Уроки оставляли мне достаточно времени, чтобы обследовать город. Это был настоящий лабиринт каналов, набережных, мостов. Летучая таможня надзирала за прибытием и убытием торговых кораблей, обыскивая от носа до кормы все суда начиная с определенного водоизмещения, и я по-прежнему не представлял себе, как добраться до моря и в каком направлении двигаться. Не имея ни помощи, ни ориентира, я был вынужден терпеливо прясть одну за другой нити моей паутины, надеясь, что по какой-нибудь из них рано или поздно выберусь на свободу.

После двух месяцев прилежных занятий мой учитель соблаговолил наконец немного открыться. За стеклами, которые он шлифовал, приезжали из дальних стран. Это были линзы для подзорных труб, в которые можно наблюдать за звездами. Я вопросительно поднял бровь. Чуть поколебавшись, он ушел в угол комнаты, порылся в ящике стола и вернулся с длинным футляром, в котором лежала его собственная подзорная труба. Вещица была красивая, в руке тяжелая, состоящая из трех медных цилиндров, вставленных один в другой. Было еще светло, и я направил окуляр не на небо, затянутое облаками, а на буйную зелень, среди которой поблескивала вода канала.
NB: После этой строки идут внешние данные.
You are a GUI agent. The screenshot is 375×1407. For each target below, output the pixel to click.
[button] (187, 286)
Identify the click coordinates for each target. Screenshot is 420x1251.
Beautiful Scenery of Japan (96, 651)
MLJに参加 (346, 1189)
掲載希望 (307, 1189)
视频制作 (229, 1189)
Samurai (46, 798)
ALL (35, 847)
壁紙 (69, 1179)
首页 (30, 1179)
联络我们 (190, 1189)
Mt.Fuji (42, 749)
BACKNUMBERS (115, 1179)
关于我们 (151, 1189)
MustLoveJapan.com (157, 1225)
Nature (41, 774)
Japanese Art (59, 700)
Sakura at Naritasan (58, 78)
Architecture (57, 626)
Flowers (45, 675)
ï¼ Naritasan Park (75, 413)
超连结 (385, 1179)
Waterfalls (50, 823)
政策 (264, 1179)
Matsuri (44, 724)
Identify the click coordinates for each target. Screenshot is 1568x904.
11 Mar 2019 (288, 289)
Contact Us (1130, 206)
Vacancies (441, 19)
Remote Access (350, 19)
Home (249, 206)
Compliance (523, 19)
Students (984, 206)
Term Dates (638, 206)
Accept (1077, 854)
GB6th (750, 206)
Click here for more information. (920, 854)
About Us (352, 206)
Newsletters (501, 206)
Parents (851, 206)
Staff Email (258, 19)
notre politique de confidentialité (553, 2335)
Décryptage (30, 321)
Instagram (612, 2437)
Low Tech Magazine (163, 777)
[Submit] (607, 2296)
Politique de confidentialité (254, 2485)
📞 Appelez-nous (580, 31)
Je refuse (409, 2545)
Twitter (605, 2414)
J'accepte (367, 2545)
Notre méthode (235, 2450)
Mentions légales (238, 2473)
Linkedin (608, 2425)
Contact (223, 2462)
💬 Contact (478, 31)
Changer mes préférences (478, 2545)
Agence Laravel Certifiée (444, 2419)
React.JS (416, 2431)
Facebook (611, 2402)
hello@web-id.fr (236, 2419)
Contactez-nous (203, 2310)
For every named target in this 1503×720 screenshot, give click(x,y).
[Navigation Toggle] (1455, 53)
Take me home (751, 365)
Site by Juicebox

Впервые я смотрел с такого расстояния: вот рыбак собирает свои сети, паром пересекает канал, а там, на другом берегу, болтают три женщины, спят мальчишки в стогу свежескошенной травы… Вдруг я замер.

У маленького, спрятавшегося в камышах домика, спокойно озираясь вокруг, в окуляре появился Матиас. На миг я потерял его и вновь поймал ниже секунд через десять. Он прыгнул в лодку и поплыл по течению канала. Густая листва мешала мне разглядеть больше. Так, значит, он все это время жил здесь, среди хижин корзинщиков?

Абрахам Стернис взял подзорную трубу у меня из рук, внезапно раздраженный моим пустым времяпрепровождением. Он положил ее на место и благоговейно закрыл футляр.

Я кое-как отбыл урок и простился с учителем, полный решимости выяснить, чем промышляет Матиас. Дом, который был виден из мансарды, оказалось не так-то легко обнаружить с земли. Его скрывали камыши и со всех сторон окружала вода. Я должен был раздобыть лодку. И дождаться темноты.

Я вернулся туда в тот же вечер. Даер спал в сумке, висевшей на моем плече. Мне было не очень удобно с такой ношей, но я не мог оставить его ночью одного, он слишком беспокоился. Однажды так раскричался, что залаяли собаки, разбудили петухов и подняли с постели всех соседей. Представьте, какое общество встретило меня утром у дверей, и не в лучшем расположении духа…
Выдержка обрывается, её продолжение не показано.